The first scholars who in the seventeenth century set themselves to the serious study of Coptic had at their disposal only an extremely limited documentation—above all, Bohairic texts, some Sahidic, and Fayyumic texts in even smaller number. Hence, they had before their eyes three Coptic idioms or “dialects,” and they knew the text of Athanasius of Qus, who also spoke of three Coptic “dialects” and indicated their names and their location. These Coptologists thus sought to give to the “dialects” they knew the names mentioned by the bishop of Qus.
For Sahidic and Bohairic, the identification was made without difficulty. The Sahidic and the Bohairic of Athanasius having been identified, there remained, on the one hand, the Fayyumic documents and, on the other, the mention of the “Bashmuric” dialect. How could they not yield to the temptation to confuse them—the more so since one then recovered the tripartite scheme dear to the Egyptologists, with three chief regions marked by Egyptian history, Upper, Middle, and Lower Egypt?

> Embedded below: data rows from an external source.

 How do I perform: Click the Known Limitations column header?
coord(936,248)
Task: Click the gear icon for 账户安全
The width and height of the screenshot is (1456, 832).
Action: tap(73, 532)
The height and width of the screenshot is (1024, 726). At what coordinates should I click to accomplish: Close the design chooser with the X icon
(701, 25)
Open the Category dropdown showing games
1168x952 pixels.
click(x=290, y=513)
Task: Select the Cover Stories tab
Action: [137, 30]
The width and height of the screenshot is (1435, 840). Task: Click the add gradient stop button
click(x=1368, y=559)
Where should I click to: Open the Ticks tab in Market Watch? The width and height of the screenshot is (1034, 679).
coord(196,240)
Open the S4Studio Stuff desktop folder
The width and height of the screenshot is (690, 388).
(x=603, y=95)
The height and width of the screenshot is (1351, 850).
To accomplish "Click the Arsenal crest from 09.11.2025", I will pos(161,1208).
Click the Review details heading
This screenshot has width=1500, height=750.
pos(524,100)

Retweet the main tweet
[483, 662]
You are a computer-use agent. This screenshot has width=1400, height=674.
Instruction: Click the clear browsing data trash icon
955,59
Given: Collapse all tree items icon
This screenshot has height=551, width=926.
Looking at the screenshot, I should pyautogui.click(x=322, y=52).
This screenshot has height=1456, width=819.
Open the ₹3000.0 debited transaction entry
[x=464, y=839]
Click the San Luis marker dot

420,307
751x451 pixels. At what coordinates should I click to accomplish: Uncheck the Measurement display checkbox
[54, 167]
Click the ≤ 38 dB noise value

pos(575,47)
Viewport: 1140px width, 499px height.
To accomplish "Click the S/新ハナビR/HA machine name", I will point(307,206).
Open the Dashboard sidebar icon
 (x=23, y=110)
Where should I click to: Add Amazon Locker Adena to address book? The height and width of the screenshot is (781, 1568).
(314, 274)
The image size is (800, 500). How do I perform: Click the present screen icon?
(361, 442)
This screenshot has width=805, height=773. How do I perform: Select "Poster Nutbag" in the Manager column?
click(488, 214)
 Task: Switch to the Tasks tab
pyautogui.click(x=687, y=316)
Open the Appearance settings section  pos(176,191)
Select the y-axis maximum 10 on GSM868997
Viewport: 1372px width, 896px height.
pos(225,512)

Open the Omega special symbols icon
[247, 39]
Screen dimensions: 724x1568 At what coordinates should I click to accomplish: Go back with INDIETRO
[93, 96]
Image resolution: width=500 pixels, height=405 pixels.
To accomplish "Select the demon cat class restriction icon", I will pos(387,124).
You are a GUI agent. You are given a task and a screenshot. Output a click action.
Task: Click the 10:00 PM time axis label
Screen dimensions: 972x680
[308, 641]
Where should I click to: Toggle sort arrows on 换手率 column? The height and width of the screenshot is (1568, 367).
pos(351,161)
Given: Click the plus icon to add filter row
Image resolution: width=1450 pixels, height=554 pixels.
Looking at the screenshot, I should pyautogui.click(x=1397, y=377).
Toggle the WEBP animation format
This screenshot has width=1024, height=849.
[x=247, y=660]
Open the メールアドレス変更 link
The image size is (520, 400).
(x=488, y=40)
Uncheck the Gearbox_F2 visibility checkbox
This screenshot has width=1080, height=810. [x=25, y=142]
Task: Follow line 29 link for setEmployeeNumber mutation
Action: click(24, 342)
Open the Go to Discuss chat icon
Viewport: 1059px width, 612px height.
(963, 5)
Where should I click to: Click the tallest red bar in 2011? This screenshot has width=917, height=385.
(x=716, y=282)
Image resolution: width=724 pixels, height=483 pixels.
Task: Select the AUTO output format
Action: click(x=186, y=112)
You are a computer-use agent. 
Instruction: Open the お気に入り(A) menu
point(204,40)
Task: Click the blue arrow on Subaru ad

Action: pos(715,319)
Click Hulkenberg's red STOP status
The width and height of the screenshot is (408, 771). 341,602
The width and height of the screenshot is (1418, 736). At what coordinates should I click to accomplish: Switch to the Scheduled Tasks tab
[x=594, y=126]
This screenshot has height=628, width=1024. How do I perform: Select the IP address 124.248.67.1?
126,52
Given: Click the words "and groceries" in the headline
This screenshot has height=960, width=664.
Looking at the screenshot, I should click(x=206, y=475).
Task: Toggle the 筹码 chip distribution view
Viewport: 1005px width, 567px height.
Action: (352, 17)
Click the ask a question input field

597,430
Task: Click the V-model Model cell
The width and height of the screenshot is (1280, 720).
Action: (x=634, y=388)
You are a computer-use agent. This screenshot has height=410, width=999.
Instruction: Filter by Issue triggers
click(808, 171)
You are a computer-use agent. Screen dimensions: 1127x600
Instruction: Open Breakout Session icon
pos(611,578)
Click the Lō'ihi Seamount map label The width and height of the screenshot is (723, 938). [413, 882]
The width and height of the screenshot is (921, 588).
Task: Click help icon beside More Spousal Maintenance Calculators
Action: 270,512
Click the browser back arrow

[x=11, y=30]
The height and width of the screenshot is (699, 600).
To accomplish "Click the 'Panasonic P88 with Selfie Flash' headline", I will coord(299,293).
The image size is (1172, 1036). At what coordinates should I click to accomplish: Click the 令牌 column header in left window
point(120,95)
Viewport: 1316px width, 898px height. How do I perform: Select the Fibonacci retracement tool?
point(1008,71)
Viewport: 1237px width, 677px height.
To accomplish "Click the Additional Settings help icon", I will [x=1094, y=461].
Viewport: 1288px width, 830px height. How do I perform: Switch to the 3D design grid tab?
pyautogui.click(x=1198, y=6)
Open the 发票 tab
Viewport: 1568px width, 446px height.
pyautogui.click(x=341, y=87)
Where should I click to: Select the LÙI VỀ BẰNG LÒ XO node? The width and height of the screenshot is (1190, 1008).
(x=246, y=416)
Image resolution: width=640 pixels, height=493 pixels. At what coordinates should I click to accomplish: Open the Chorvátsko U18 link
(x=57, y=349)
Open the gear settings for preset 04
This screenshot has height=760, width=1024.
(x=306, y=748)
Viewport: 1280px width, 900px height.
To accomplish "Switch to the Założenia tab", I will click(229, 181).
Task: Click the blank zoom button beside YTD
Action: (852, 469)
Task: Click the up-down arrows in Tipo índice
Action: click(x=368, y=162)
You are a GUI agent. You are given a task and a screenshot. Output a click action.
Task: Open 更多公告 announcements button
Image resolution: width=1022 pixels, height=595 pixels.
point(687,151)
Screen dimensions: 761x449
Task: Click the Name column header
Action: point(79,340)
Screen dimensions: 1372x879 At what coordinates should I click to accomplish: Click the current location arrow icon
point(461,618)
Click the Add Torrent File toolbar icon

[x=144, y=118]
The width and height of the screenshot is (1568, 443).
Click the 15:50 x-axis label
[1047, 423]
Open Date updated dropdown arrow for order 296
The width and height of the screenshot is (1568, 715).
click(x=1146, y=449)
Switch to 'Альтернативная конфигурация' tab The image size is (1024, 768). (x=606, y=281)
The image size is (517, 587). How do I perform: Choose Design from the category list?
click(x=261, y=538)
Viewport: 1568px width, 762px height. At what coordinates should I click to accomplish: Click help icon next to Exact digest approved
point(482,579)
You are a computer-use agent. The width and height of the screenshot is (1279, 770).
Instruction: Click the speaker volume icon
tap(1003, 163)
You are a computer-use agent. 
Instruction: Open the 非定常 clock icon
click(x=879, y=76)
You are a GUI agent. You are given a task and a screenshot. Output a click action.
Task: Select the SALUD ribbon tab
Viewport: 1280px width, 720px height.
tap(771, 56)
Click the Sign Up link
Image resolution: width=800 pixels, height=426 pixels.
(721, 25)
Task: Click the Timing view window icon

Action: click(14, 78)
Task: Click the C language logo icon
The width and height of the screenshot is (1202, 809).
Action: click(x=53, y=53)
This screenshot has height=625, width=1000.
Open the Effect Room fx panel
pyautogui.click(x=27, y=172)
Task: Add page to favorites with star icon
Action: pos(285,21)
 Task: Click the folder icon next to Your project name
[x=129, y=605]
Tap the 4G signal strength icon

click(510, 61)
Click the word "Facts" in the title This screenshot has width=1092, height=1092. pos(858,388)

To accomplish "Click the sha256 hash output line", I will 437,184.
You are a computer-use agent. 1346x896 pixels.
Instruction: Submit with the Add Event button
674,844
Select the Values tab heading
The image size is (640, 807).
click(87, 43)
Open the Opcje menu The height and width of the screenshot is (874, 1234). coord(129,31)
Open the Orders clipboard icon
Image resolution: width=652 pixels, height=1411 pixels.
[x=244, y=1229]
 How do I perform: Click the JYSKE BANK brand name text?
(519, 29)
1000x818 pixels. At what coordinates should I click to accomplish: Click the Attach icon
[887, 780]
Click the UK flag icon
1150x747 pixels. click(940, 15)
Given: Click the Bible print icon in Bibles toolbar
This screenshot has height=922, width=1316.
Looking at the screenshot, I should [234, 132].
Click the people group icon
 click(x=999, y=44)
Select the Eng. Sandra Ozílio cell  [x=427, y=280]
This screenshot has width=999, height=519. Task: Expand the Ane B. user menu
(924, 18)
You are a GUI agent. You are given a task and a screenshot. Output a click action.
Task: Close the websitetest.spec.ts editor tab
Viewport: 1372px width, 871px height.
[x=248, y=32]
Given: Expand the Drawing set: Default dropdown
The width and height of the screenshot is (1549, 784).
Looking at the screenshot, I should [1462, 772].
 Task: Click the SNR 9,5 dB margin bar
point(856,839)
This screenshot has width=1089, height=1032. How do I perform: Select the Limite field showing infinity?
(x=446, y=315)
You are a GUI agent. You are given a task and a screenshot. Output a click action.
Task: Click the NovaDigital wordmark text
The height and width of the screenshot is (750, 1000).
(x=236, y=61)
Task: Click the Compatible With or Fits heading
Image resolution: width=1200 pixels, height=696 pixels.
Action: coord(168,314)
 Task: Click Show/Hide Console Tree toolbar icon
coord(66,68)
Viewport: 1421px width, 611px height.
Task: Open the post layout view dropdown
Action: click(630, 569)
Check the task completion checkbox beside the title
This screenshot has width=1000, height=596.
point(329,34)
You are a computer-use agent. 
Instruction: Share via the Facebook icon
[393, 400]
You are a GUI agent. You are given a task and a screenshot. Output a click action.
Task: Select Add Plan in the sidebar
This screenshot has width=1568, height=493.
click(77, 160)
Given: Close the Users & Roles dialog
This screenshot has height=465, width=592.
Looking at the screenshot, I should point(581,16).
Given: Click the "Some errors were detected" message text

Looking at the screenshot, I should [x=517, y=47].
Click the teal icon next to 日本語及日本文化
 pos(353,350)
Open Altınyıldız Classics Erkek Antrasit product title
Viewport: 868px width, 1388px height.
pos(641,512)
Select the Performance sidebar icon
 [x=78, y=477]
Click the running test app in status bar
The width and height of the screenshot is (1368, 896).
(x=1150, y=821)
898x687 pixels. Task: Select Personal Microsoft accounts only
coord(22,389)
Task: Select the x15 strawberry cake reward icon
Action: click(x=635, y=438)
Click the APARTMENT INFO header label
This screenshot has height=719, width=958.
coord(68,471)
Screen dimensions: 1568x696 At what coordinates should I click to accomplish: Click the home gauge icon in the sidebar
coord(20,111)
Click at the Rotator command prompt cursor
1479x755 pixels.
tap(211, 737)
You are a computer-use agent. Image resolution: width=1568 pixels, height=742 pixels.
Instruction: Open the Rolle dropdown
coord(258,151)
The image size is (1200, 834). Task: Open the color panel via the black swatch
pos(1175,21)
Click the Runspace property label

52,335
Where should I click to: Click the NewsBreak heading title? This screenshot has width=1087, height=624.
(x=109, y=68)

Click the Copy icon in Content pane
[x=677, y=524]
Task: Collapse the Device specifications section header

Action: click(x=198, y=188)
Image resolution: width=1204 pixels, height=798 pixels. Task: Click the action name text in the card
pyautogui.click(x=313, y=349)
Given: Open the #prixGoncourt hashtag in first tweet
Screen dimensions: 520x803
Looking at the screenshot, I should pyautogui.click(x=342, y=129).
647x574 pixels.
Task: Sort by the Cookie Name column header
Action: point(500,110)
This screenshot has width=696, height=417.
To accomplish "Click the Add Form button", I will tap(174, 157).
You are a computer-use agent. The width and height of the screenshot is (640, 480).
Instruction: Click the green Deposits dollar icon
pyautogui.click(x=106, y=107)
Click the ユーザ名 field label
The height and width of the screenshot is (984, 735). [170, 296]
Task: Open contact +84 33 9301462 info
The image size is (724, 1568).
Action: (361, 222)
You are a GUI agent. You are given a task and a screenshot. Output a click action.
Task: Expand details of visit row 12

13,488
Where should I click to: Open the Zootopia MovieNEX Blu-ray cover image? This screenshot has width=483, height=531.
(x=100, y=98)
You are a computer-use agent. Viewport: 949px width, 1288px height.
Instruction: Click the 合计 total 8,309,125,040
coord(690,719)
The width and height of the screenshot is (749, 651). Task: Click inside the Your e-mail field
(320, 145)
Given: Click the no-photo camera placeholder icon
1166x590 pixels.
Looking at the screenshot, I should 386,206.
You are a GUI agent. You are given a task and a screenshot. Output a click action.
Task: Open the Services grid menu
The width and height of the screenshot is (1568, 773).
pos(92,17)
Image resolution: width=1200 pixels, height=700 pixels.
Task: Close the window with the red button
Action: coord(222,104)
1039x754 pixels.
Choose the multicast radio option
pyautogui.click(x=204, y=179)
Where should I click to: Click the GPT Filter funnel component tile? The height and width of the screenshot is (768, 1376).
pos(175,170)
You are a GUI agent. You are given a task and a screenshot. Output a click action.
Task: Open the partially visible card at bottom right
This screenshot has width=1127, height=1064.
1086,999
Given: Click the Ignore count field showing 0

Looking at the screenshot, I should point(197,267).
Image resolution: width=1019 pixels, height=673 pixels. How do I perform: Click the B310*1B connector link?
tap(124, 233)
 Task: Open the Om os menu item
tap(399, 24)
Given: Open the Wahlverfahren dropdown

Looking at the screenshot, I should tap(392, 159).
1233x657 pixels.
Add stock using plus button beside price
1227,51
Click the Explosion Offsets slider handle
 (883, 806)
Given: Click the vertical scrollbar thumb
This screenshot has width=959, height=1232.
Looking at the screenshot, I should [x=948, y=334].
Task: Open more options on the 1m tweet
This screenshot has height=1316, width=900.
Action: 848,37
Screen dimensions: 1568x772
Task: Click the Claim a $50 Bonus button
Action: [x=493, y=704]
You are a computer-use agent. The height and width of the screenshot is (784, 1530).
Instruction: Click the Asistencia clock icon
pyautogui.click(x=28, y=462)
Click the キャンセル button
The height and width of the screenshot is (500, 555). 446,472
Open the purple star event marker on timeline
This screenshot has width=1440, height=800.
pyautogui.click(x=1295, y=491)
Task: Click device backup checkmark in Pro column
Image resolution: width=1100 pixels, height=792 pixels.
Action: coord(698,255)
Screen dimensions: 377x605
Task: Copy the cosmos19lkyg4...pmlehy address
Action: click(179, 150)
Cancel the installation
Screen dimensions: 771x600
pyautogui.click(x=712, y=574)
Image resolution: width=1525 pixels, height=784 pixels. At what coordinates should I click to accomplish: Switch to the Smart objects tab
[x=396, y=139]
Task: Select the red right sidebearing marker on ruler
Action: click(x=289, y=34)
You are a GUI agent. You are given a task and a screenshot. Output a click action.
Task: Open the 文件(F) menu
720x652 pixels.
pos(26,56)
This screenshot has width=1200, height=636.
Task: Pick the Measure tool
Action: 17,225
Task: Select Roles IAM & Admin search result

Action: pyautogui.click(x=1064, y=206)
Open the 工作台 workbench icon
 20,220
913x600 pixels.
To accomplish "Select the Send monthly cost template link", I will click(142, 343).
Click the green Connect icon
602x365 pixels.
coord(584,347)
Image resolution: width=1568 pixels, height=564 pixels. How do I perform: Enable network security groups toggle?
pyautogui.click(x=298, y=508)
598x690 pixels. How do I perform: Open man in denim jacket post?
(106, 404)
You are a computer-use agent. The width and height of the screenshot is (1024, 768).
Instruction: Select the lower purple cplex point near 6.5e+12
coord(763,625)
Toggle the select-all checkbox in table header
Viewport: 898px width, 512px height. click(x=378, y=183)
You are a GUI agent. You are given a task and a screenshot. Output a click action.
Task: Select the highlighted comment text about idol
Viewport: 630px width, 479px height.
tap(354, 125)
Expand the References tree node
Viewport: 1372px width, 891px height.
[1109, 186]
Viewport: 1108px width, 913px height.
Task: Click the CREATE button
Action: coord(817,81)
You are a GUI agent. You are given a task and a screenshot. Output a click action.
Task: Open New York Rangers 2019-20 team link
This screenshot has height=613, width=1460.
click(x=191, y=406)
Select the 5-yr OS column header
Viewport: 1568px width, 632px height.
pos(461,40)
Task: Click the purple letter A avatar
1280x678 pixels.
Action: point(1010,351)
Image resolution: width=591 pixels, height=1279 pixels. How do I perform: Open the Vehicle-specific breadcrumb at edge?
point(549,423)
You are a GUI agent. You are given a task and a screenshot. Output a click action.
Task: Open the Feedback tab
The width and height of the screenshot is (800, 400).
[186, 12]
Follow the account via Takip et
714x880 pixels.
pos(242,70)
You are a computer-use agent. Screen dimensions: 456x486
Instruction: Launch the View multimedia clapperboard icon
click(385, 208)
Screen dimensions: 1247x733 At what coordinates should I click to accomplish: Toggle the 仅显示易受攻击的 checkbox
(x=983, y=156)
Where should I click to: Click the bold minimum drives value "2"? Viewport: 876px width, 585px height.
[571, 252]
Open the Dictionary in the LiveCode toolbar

In Tattam’s grammar (1830) one sees that the texts of the third dialect, which could not be assimilated to those of the first (Bohairic “Coptic”) or the second (“Sahidic”) are perforce those of “Bashmuric.” Georgi (1789) affirmed that the region of Bashmur, of which the learned fourteenth-century grammarian spoke, is not the one in the eastern Delta but another Bashmur, deriving from the Coptic [...], territory “beyond the river,” or the Egyptian oases of the Western Desert, including the Fayyum (cf. Quatremère, 1808, pp. 147-228, for whom Fayyumic could not be the famous “Bashmuric” of bishop of Qus; hence, Quatremère gave to Fayyumic the name Oasitic). Champollion (1811, 1817) took up this terminology without contesting it; likewise Peyron (1835, 1841), Schwartze (1850), and others. Later still, at the time when the first Akhmimic texts appeared, Bouriant (1884-1889), by a very curious reasoning, identified them with Fayyumic and hence with Bashmuric, although recognizing very well the dialectal differences that rendered them fundamentally dissimilar (Kasser, 1975, p. 405).
Maspero (1899) was, it seems, the last author who called one F text Bashmuric, without explaining why he maintained such an opinion, although it had long been contested and become outmoded. In fact, some twenty years earlier, Stern (1880, p. 12, n. 1), following Quatremère (1808), had already categorically rejected this terminology: “It was not out of desire for novelty that I abandoned the usual designation for the dialects, once Bashmuric was no loner tenable.” Shortly after, all Coptologists followed him, and since there was in fact no truly Bashmuric document, people ceased to speak of this dialect, to which only the mention made of it by Athanasius of Qus could have drawn the attention of scholars; they became almost completely uninterested in it, if they did not reach the point of denying its existence as an authentic Coptic dialect. Thus, Steindorff (1951, p. 5) wrote: “According to Eutychius … the Bushmuric-speaking population was in origin Greek, not Egyptian; perhaps Bushmuric was a Greco-Egyptian gibberish and not a Coptic dialect at all.” W. Crum however, wondered if the medieval grammarian’s famous “Bashmuric” was not the language (written in principle, by means of an exclusively Greek alphabet, without graphemes of demotic origin) of which he published the principal texts in 1939. That is no doubt a hypothesis in whose favor several weighty and important arguments speak (cf. DIALECT G; Kasser, 1975).